Home Bee stuff Austin

Easy Processing of Oil Seed Rape Honey


bulletEquipment Required
bulletHow Its Done



Oil Seed Rape honey one year after jarring




Oil Seed Rape (OSR) is a common crop in Britain these days and seems to fill the horizon in the Spring with it's bright almost luminescent flowers.  Many beekeepers have mixed feelings about OSR some say it is bland others welcome it as a huge source of nectar just nicely timed to build up your colonies.  

Against some opinion, blind tasting reveals that the public do like it in preference to many other honeys.  
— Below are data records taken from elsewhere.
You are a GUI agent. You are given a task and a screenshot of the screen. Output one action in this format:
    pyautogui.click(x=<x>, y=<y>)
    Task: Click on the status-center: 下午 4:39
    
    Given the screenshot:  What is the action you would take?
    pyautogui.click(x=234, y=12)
 The REAL downside of OSR is:

bulletTaking two harvest a year, and whoa betide anyone who forgets that OSR harvest.  The honey will set so hard in the comb that not even the bees can use it. 
bulletThe same is true for OSR honey in the jar,  a truly spoon pending experience.

Honey is a mixture of surprise surprise - sugars,  and a feature of concentrated sugar solution is that is wants to crystallize and there is nothing the hobby beekeeper can do to stop it without affecting the taste.  Some honeys take a very long time and some are very fast such as OSR.   There are a few nectars such as Aecia that will remain as liquid honey, but they are the exception rather than the rule.


Equipment Required:

bulletLarge food grade container
bulletWarming Cabinet
bulletHoney duty mixing propeller 
bulletHigh power electric drill (500 Watts or more)
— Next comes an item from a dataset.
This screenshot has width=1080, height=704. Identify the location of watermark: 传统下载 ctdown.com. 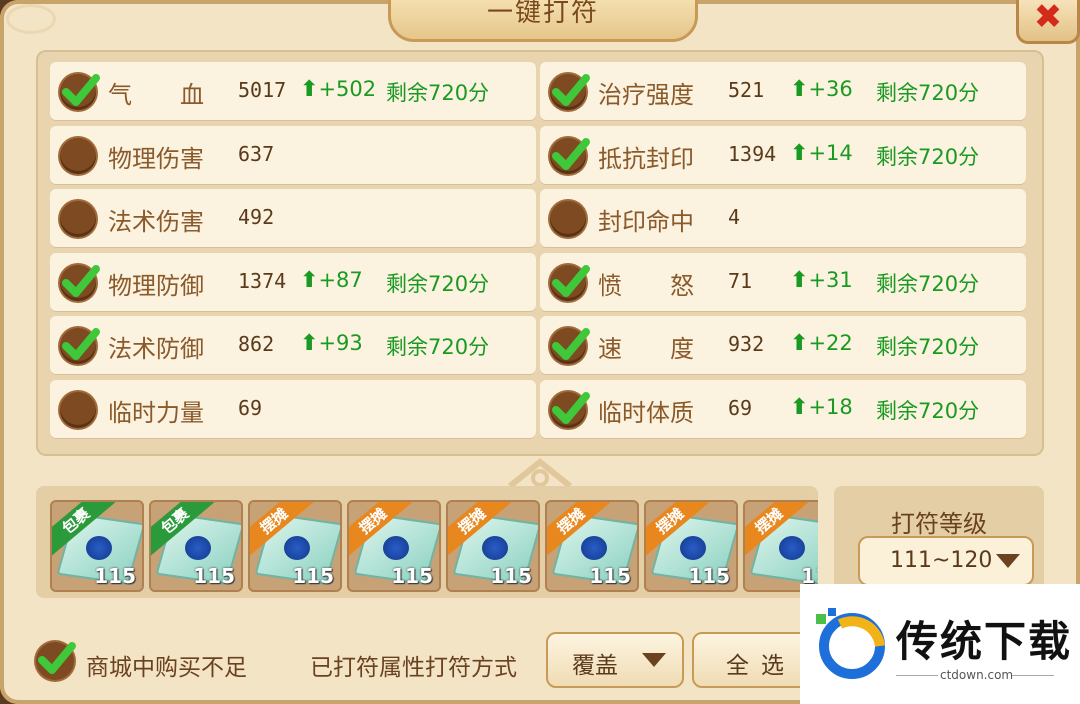
(940, 644).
Stainless Steel Mixing Propeller 

Available in the UK from Thorne's Beekeeping Equipment



How Its Done:

Step 1   

Don't put it into a Jar !


Store the filtered OSR honey in large containers,  I use a food grade plastic 25 litre (5.5 gallon) wine fermentation bucket.  This is quite heavy about 75lb so smaller a volume may suit you better. 


This honey is going to set, so let it set on your terms...


Step 2

Wait - let it set


Allow the honey to set absolutely solid , this may take between  3-8 weeks, don't be in a hurry.  


Although now crystallized the actual grain size of the OSR crystals is very fine.  The problem is they lock together tightly like a jig saw to form this solid mass.   Now that the honey has fully crystallized it can not crystallizes any further.  


Step 3

Slowly warm the set honey  in a warming cabinet


I Use an old fridge with a 60 watt light bulb in the bottom, a piece of wood prevents local heating of the honey and an hot water cylinder thermostat (these usually can be turned right down to around 30C), used in air stops the temperature from becoming to hot. 


It should not need to be warmer than 35deg C, allow a couple of days.  If the quantity is smaller only 4-8 hours may be sufficient.  


Do not get it liquid, just warm enough to get an agitator in and no softer


If you get it liquid then a) you will degrade the taste and b) it will start to solidify again.


Step 4

Cream the honey using a powerful electric drill


Using a rotary honey propeller stirrer (see above) aggressively mix the honey for at least five minutes  getting into every corner of the container.  Gradually all the solid will change to a perfect creamed consistency, take care not to whip in air as this will rise to form a froth when in the jar.   Tip: If you can use a drill that can rotate in reverse then use this direction. It is then much less likely to draw a vortex and suck in air.


We have now pulled the individual crystals apart, they can not re-engage with each other to become a solid again.  


Although at a microscopic level we still have a fully crystallized honey , the texture is that of double cream


Step 5

Bottle it !...

Now...you know how to do that don't you!